Monsieur Gilliard and Papa spent the last few days building a snow mountain. They hauled water by bucket. It was so cold that the ice formed in the bucket as they moved it between the tap and the hill.

But it was a welcome distraction and we were all looking forward to tobogganing.

Unfortunately, Monsieur Gilliard fell and twisted his ankle and wasn’t able to enjoy the hill he’d helped build.

We girls ended up covered in bruises, all from sliding down the hill, but we didn’t care. What were a few bruises to us? We were out in the sunshine, laughing, our hearts beating in our chests, our breaths puffing small clouds in front of our faces. We were alive and, more than that, for a little while we were living.

It wasn’t long, however, until Siberia’s famous winter finally hit us. The crisp, sunny days turned dark and cold. Wind rattled the windows and the rafters, an unwelcome stranger pushing its way in until the glass was thick with ice.

We spent what seemed like endless days inside, wrapped in the thickest, knitted cardigans. Despite wearing our felt boots and our heaviest coats, we were cold as we huddled in the corridor to keep warm.

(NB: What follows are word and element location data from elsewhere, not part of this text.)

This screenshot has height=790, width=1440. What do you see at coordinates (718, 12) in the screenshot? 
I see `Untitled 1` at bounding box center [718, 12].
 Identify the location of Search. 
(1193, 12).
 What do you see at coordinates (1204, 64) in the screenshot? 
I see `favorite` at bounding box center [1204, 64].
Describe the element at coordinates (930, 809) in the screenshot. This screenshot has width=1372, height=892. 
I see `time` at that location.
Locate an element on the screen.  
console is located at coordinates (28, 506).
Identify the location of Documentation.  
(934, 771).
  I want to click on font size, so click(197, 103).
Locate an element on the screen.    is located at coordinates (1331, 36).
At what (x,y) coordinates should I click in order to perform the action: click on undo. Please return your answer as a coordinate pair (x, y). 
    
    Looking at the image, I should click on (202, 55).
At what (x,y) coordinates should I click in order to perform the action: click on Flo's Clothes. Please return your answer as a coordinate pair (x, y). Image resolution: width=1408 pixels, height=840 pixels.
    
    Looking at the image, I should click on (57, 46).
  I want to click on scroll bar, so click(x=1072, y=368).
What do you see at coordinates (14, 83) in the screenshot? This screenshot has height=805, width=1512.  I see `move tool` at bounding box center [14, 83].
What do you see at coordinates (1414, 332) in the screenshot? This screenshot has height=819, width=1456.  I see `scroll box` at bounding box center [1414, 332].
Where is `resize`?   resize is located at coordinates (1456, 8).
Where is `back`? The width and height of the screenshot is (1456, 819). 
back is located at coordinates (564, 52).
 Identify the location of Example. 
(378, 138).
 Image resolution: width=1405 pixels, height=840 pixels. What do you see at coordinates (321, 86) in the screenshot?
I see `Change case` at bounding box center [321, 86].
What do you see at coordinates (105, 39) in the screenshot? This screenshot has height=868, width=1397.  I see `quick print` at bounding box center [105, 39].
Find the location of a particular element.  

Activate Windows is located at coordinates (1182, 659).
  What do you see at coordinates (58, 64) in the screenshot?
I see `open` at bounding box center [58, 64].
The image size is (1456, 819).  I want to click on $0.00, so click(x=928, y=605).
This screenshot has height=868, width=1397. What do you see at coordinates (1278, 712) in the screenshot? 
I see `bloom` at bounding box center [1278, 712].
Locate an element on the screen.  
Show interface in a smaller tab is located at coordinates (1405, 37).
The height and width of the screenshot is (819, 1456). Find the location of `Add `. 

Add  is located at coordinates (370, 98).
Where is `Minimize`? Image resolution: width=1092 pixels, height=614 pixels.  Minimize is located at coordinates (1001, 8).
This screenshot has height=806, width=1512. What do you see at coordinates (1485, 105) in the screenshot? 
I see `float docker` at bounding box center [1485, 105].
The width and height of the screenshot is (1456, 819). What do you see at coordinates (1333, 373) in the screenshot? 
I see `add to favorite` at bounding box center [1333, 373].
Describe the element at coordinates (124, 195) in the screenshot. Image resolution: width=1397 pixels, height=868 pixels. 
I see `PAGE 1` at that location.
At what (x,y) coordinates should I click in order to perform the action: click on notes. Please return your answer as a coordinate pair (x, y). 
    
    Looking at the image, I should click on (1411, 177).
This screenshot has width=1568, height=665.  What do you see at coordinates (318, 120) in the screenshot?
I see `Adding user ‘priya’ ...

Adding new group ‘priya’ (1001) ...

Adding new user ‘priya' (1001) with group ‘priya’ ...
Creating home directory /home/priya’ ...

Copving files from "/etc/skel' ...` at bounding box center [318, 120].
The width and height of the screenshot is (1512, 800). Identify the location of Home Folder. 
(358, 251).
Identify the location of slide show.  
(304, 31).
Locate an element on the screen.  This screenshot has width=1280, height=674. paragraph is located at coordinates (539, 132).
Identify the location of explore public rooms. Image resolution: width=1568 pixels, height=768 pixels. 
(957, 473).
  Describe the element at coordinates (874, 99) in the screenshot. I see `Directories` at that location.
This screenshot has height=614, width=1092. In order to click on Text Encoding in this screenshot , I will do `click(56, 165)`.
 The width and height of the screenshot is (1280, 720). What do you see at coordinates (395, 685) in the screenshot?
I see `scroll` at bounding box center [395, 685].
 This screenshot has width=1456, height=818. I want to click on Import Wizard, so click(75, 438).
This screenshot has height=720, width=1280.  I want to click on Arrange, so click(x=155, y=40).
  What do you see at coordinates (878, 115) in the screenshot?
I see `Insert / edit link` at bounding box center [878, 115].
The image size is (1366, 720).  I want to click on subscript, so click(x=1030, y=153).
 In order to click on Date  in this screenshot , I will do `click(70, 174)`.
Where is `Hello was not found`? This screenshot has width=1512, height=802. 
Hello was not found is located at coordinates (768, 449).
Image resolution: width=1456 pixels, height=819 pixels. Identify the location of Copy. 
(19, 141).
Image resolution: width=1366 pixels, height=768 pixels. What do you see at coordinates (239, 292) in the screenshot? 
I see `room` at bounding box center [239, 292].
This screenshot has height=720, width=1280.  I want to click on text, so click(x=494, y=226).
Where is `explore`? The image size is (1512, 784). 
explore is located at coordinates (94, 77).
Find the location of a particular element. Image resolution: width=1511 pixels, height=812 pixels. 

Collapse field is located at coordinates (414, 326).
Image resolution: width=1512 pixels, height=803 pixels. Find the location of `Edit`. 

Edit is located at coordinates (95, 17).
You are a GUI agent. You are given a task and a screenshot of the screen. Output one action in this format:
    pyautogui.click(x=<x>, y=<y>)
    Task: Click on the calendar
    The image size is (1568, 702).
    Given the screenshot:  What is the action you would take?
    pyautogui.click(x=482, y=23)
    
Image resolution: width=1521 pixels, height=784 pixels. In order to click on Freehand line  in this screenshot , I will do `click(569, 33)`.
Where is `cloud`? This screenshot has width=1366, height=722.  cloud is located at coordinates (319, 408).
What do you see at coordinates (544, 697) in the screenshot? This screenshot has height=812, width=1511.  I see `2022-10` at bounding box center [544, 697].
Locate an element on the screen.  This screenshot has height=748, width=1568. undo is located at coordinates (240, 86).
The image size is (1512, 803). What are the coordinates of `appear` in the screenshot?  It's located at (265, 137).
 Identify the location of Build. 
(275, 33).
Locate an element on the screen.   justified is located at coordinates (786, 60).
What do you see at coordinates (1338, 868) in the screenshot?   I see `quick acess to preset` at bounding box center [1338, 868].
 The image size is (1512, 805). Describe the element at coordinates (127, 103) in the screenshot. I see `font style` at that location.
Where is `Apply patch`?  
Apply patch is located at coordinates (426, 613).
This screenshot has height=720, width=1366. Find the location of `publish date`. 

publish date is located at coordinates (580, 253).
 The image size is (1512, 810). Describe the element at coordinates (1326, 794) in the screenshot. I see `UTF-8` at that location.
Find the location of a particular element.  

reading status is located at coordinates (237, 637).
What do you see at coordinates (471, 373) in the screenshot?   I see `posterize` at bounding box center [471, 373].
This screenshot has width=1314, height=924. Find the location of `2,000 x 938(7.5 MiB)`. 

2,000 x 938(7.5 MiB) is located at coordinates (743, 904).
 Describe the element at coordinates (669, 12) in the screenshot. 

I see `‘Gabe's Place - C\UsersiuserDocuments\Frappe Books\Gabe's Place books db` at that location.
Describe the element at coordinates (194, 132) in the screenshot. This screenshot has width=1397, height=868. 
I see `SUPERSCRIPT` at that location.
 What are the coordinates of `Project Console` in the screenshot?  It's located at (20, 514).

Sometimes Papa read to us, but today it was too dark and his voice was giving out from a cold. We dozed as we sat up against the wall. Mama, sitting in her wheeled chair next to Papa, had her head propped up against his shoulder, her eyes closed, breathing evenly. A warm blanket lay across her lap. Usually she preferred to sew or write, but the cold made her fingers too stiff.

Sleep was beckoning to me too, but a creaking sound pulled me out. Olga was gone.

I pushed up and quietly made my way downstairs and up the long passageway to the kitchen, the only other room that was warm enough.

Olga was sitting at the table, head in her hands. She’d taken off her woolen cap and her blond hair, still short, like all of ours, from our bout of measles lay plastered to her scalp. It seemed duller somehow and I didn’t think it was the gray light falling through the shutters’ narrow slits.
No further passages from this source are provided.